When LingoVae styles a product, it writes the styled version into a separate place — a Shopify metafield that the storefront reads. Your original body_html field stays exactly as you wrote it. When you click Revert, we point the storefront back at your original; the styled version moves out of the way but is not destroyed.

This is true whether you styled the product once or two hundred times. Every version is stored. You can roll back to any of them.

(The full audit trail of every version is a Pro feature called version history. On Free, Starter, and Grow you can revert to the original; on Pro you can revert to any prior styled version.)

3. Drafts and review

When LingoVae generates a styled description, the output is a draft — not a published change to your storefront. Drafts have to be published by you before they go live.

A draft has structure: it’s not a single blob of text. It contains the title, the body HTML, the SEO title, the SEO description, and (on some plans) variants and metafields.
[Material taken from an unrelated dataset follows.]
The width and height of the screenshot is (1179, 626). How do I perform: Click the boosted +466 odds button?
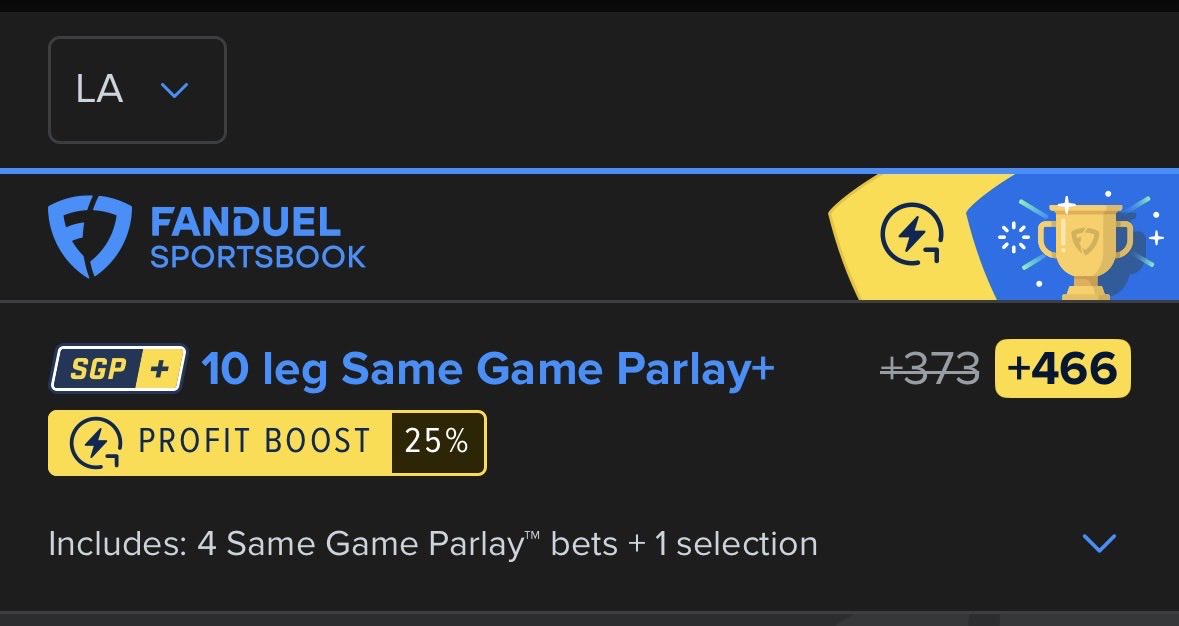click(x=1062, y=368)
You can publish some of those fields and leave others untouched. So if the styled title is great but you want to keep your existing body copy, you can publish only the title.
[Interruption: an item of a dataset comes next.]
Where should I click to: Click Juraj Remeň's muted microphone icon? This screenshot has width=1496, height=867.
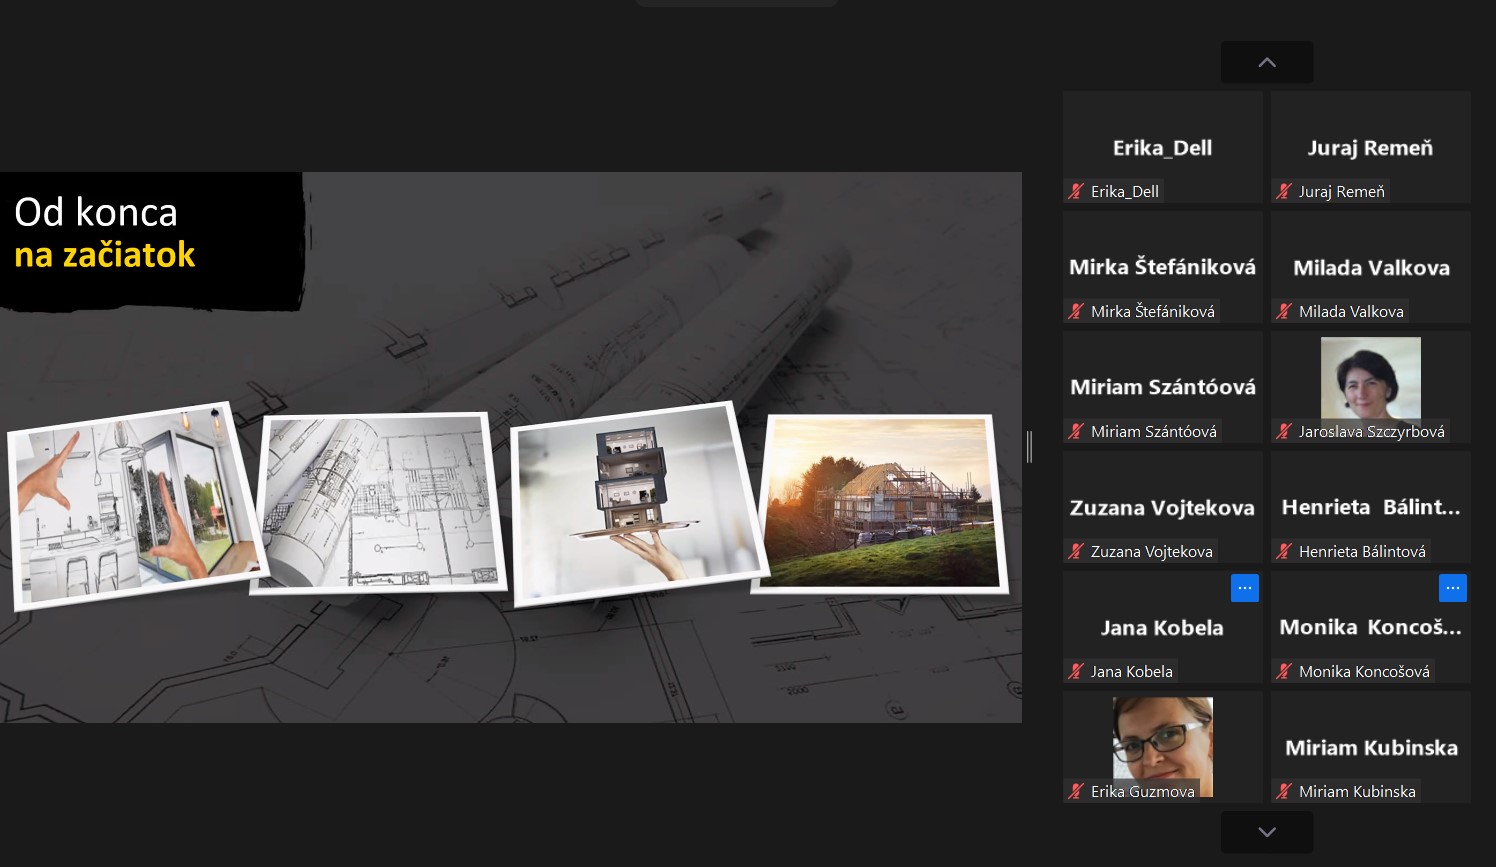(x=1284, y=191)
Drafts live in two places:

  • Per-product review. Open a product and you’ll see every draft generated for it, ready to compare and publish.
  • Review queue (Grow plan and higher). When you’ve generated drafts for many products at once (a bulk job), they all flow into the review queue grouped by batch.

Drafts don’t expire, but they can become stale — if you edit the underlying product description in Shopify between when the draft was generated and when you go to publish it, LingoVae will tell you the source has changed and let you choose to regenerate, overwrite anyway, or skip.

4. Background jobs

The everyday flow (“pick one product, style it, publish”) happens in the foreground — you click a button and the result appears in seconds.
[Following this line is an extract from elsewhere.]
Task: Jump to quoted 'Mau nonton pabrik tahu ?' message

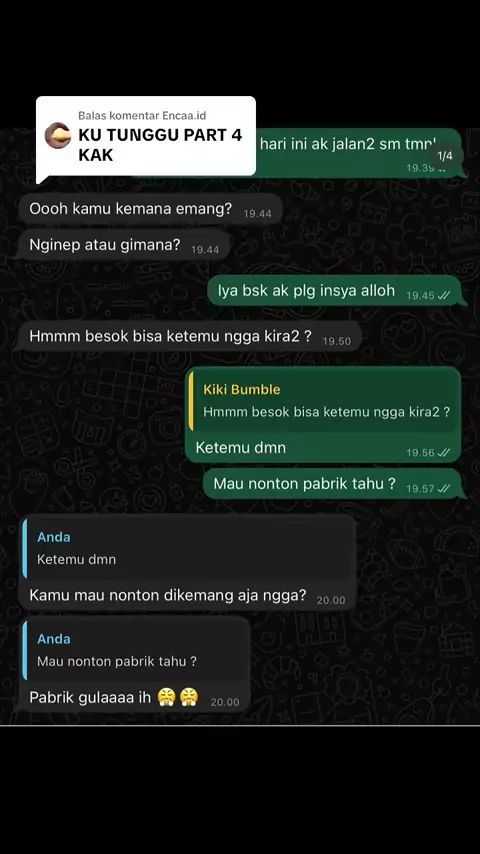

The bulk flow (“restyle every product in this collection”) doesn’t fit in seconds, so LingoVae runs it as a background job. Once you start a job:

  • You can leave the page. The job keeps running.
  • You can pause it. The job stops at the next product boundary, with no duplicate work when you resume.
  • You can cancel it. Anything generated so far stays in your review queue; the rest stops.

Only one job runs at a time per store. Additional jobs queue up behind it. This is a deliberate design choice — it keeps your AI usage predictable and prevents one runaway job from consuming everything.

Jobs have a style lock while they’re running: the style they’re using gets frozen so the job’s output stays consistent. If you need to edit a style that’s locked, you have three options: cancel the job, duplicate the style and edit the copy, or wait for the job to finish.

5. Auto-quality scoring

Every draft LingoVae generates gets scored on a 0–100 scale for how well it matches the style you picked and stayed within your guardrails.

  • Drafts above your auto-approve threshold (default 80) get a green “Auto-quality” badge — you can fast-track them.
  • Drafts below your review threshold (default 60) get a yellow flag and a one-line reason (“might have introduced a claim not in the original,” “shorter than your style’s minimum length,” and so on).
  • You can change both thresholds in Settings → Quality controls, or turn scoring off entirely.

Scoring is informational. Nothing happens automatically because of a score — you still publish every draft. The score just tells you which ones probably deserve more attention.

The trust contract

These five concepts add up to a contract:

  • Your original product copy is safe. Always.
  • You decide what gets published. No draft is ever applied to your storefront without you publishing it.
  • Nothing destructive happens silently. If you downgrade your plan, your work pauses — it doesn’t get deleted. If you uninstall, you have a choice: keep your styled descriptions published or strip them off and revert to originals.
  • You can always look back. The activity feed shows everything that’s happened, with the actor and timestamp.
  • You can always roll back. Revert any styled product to its original, at any time, on any plan.

The rest of LingoVae is just tools. The trust contract is what makes those tools safe to use.